Why Steve Jobs Turned Down The Idea Of A Big 30th-Anniversary Party
Mark Sullivan April 01, 2016
Though Apple anniversaries and other milestones are hugely important to the media and to loyal customers, the company has never made a big deal of such things—and there’s a good reason for that.
It’s illustrated very well in an anecdote from former Apple employee David Pakman, who interned at the company in the summers of 1987, 1988, and 1989, then worked full time as a product manager from 1991 through 1997. He’s now a partner at the venture capital firm Venrock, which was one of Apple’s first institutional investors back in 1978, and has a long history with the company.

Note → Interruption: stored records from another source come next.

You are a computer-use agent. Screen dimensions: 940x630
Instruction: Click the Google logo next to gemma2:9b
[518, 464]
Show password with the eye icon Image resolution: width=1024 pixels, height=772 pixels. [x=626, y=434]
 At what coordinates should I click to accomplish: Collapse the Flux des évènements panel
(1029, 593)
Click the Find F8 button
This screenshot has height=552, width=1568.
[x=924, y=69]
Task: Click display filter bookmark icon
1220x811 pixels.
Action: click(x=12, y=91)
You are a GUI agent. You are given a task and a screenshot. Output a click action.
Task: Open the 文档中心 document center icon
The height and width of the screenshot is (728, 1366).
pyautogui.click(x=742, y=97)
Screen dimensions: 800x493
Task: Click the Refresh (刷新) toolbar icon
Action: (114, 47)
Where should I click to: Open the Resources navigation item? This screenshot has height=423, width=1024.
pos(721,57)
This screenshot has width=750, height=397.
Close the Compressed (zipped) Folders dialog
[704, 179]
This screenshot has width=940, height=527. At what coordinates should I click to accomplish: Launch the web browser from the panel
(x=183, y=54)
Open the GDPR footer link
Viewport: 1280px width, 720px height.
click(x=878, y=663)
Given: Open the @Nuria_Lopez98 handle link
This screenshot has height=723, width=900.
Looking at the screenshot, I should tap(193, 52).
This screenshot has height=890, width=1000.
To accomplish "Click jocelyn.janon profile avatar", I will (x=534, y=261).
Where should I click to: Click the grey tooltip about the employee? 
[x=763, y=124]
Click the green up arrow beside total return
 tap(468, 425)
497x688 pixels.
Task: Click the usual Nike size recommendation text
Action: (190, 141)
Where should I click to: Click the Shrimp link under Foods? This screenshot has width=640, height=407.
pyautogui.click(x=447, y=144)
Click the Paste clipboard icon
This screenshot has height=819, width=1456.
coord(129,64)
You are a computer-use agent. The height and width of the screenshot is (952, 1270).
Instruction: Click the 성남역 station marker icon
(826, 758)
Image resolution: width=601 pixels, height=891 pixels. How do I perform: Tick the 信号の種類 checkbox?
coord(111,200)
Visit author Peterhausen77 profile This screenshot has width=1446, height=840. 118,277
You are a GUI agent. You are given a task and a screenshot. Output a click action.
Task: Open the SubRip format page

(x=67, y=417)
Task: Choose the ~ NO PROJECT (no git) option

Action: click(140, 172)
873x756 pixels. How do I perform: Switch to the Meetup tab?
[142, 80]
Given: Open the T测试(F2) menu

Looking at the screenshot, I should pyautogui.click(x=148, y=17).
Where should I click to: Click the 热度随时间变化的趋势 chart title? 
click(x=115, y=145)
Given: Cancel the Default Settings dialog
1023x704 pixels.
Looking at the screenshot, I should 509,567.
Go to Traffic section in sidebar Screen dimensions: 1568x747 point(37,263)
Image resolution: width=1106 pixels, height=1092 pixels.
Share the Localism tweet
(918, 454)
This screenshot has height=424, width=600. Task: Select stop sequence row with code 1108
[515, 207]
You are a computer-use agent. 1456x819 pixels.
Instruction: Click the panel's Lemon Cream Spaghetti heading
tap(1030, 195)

Almost exactly 10 years ago, Pakman tells Fast Company he had what he calls a “lucid dream” about holding a big 30th-anniversary celebration at the now-closed Candlestick Park in San Francisco for all the people who had ever worked at Apple. It would be a huge party celebrating the Apple phenomenon and all the talented people who made it what it was.
So Pakman emailed Steve Jobs and explained the lucid dream he’d had and suggested that the company actually put on the event. Pakman offered to toil away at the enormous task of setting it all up.
Jobs responded back right away:
David,
Apple is focused on the future, not the past.
—Steve
The idea for the 30th anniversary party ended right then and there.
And Jobs’s unsentimental attitude about the company is embedded in Apple culture to this day. Rarely does the company look back and relish its people and achievements.
Not that it’s never done so. At the 25th anniversary of the Mac, the company put up giant banners inside its headquarters listing all Apple employees down through the years, in order of when they’d worked there. Then there was the 40th anniversary video shown at the beginning of Apple’s last press event on March 21. Pakman says he was surprised to see the video.
Pakman cofounded Apple’s Music Group, which was originally set up to help users rip and organize songs from CDs (remember CDs?)
Pakman says Venrock originally invested $288,000 of Apple’s $517,500 initial venture funding. The price of entry for the next funding round nine months later increased one hundred-fold.